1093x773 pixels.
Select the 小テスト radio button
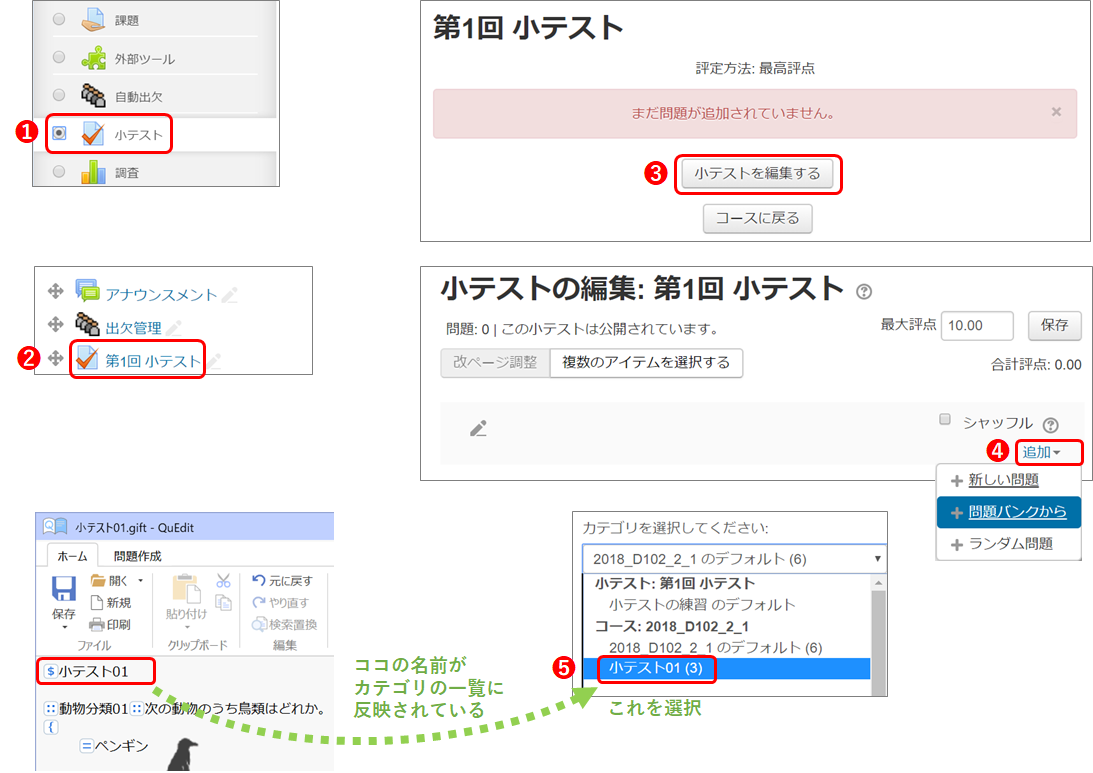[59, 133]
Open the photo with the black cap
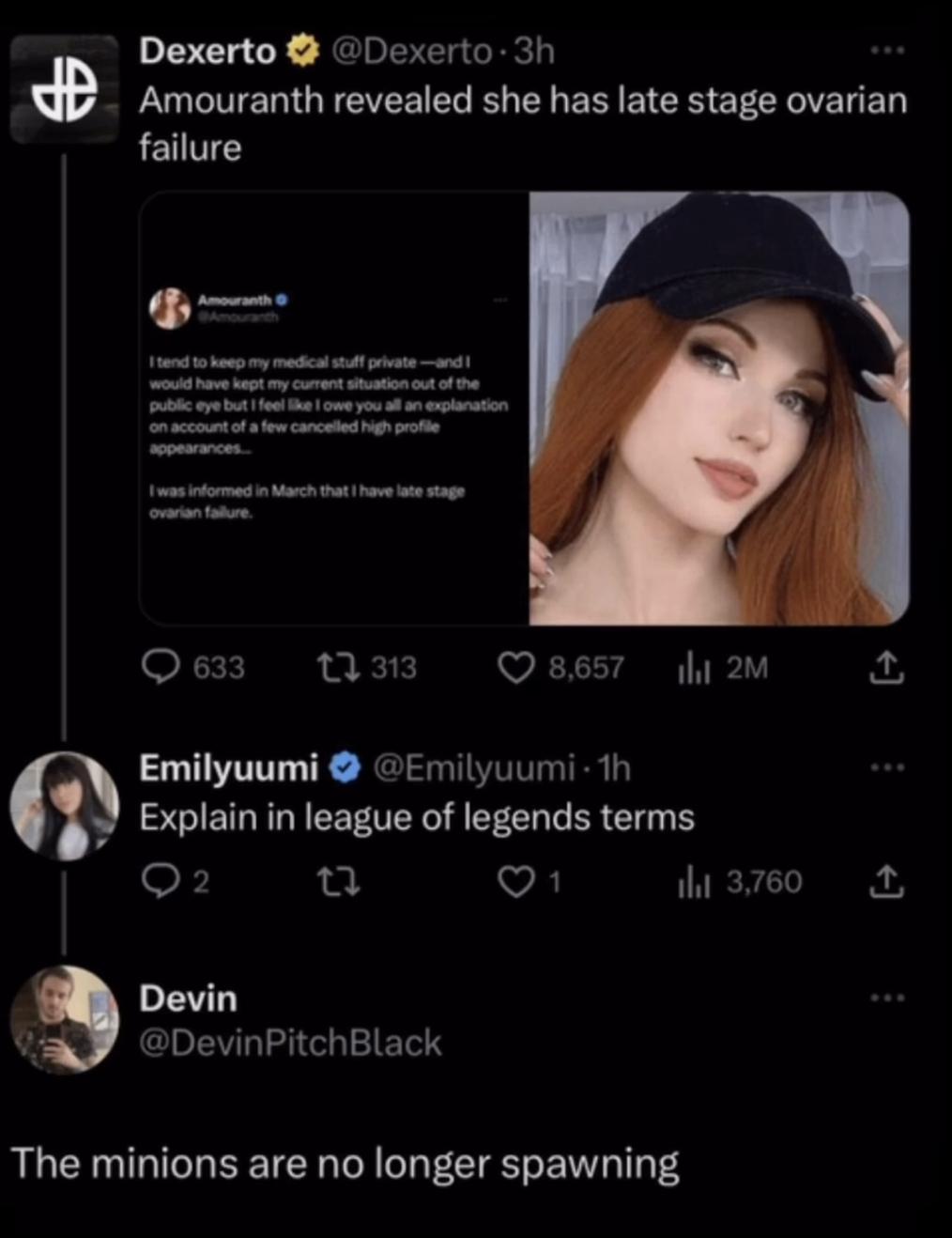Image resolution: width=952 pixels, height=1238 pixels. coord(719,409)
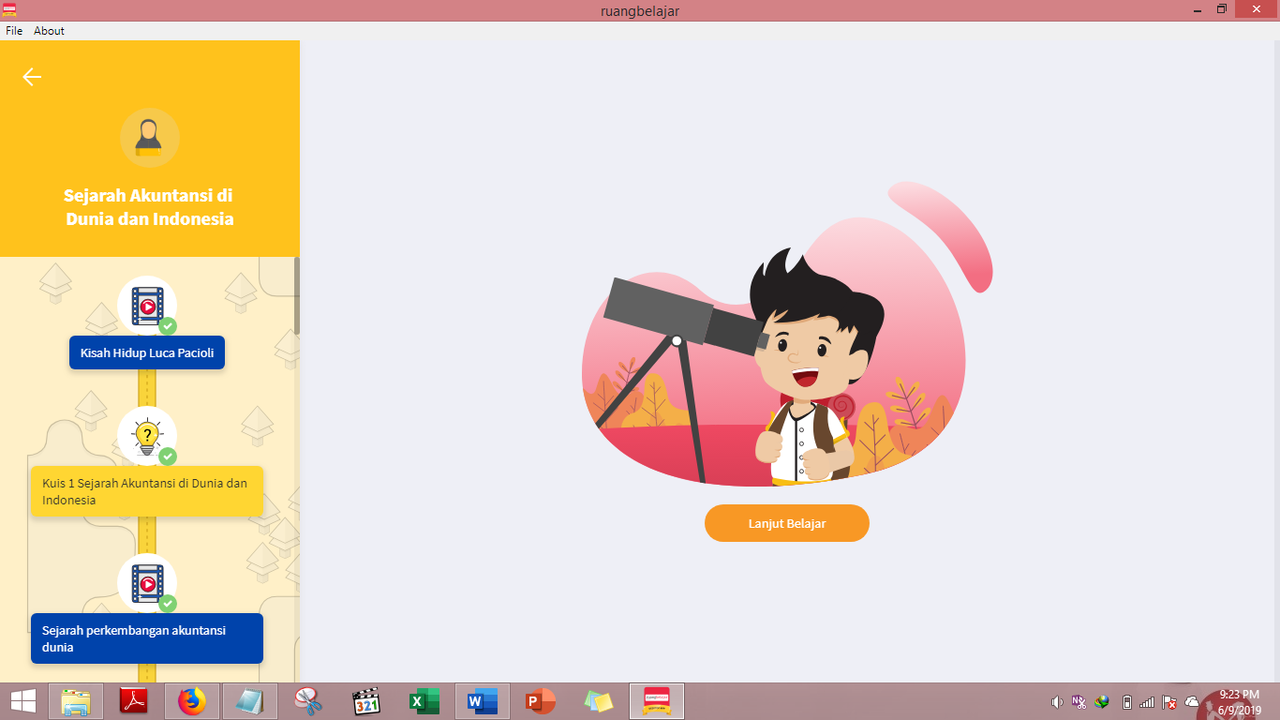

Problem statement
When copying the data above, repeat every word exactly and drop the pictures.

Reply to the task
1093x773 pixels.
Select the 小テスト radio button
[59, 133]
Open the photo with the black cap
Image resolution: width=952 pixels, height=1238 pixels. coord(719,409)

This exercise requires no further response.